Мать растерянно глядела на него:
- Давай я тебе яйцо сварю, с собой возьмёшь...
- Да что мне эти яйца! Кукарекать скоро буду! На глазах у всех чистить это яйцо!..
Мать тяжело вздохнула:
- Прости, сыночек. Потерпи сегодня, а? - виновато поглядела она на него, и в голосе, и в глазах проступили слёзы.
Борька не выносил её слёз.
- Ой, ой! Начинается!.. - он схватил куртку, сумку, шапку и, надевая на ходу, побежал вниз по лестнице. Бежал до остановки, ехал в троллейбусе, злился, и всё стояло в глазах расстроенное милое лицо, мягкий грустный взгляд серых глаз, седеющий локон вдоль щеки и вздрагивающие губы в намечающихся морщинках...
В колледже, встретившись с ребятами, пошутив с девчонками, он отвлёкся, забыл об утреннем настроении, и голод отступил. На лекции, как ни странно, сегодня не хотелось спать. В буфет привезли сосиски в тесте как раз по пятаку, и домой он возвра¬щался в прекрасном состоянии духа и тела.
Отперев дверь своим ключом, он вошёл в прихожую и почувствовал резкий запах лекарств. Сняв куртку и разувшись, прошёл в кухню, заглянул в комнату, наконец, открыл дверь в спальню. Мать лежала на кровати, отвернувшись к стене. Она не пошевелилась, не вздохнула, и Борька замер над нею. Щека её и кончик носа были бледными, как бумага, спутанные волосы огибали белое, как лепесток лилии, ухо. Тонкое одеяло укрывало маленькое тело бугорком, и этот коричневый бугорок, плотный и неподвижный, напоминал зачерствевшую землю. Борька почувствовал страшное нытьё в груди, слабость в ногах и, цепенея, склонился ни¬же. Волосок, вьющийся по материнской щеке, слегка приподнялся и опустился.
- Дышит! Слава Богу! - выдохнул Борька, тихо попятился и прикрыл дверь. Ноги его дрожали, ему хотелось присесть.
В кухне стояло наполненное картофелем ведро, на плите - кастрюлька с начищенной и залитой водой картошкой, на столе - банка с маринованными огурцами, "сладкими", как называла их мать. "А ведь хотела на свой день рожденья их оставить, - вспомнил Борис, - подлизывается!.."
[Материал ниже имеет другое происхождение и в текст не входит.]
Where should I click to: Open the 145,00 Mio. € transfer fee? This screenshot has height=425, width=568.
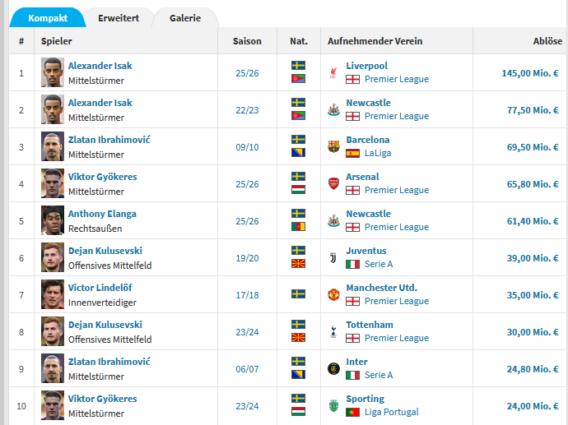tap(529, 73)
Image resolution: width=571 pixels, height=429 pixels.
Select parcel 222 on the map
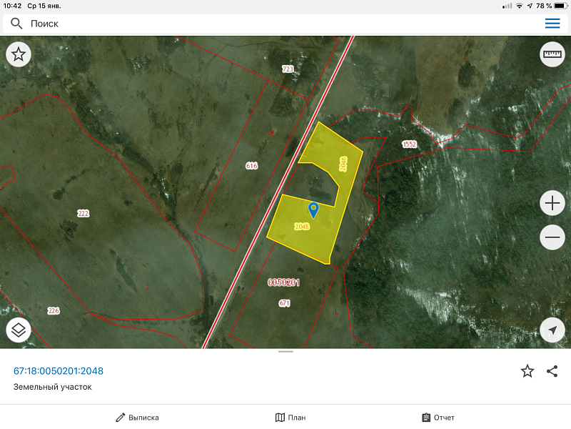[x=83, y=214]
Он зажёг газ под кастрюлькой и сел ждать.  Пережитый страх за мать опустошил душу.  Он придавил его, пригвоздил и продолжал мучить.
- Гад я, гад.. Она же слабая, выработанная вся!.. Завод этот... Почти двадцать лет отработала и -- иди куда хочешь. Потом - то в школе уборщица, то в больнице санитарка...
Он вспомнил, как хорошо жили с отцом, как он стал вдруг пропадать ночами, обижать мать и, наконец, ушёл к другой... Как мать прятала слёзы от Борьки, а он плакал втайне от неё... Как любовь, смешавшись с обидой, жгла его душу, а в уме стучало и стучало: "Предатель, предатель..." И как он гордился матерью, когда она, перестав совсем получать алименты, твёрдо решила:
- Без него проживём.
И жили. Борька каждое лето работал: газеты продавал, машины мыл, подносил грузы на рынке... Но несовершеннолетнему устроиться трудно... Да и учиться надо.
- Вот стану классным механиком, тогда заживём!
Он подумал о подвале с тусклой лампочкой и тёмными, грязными углами, о тяжёлом ведре с картошкой, которое, согнувшись, несла мать, тащила на четвёртый этаж, стояла у порога, долго пытаясь отдышаться...
- Как же она останется без меня на целых два года, когда после колледжа надо будет служить в армии? Как она будет одна? Если бы с отцом были разведены, может меня бы не призвали?..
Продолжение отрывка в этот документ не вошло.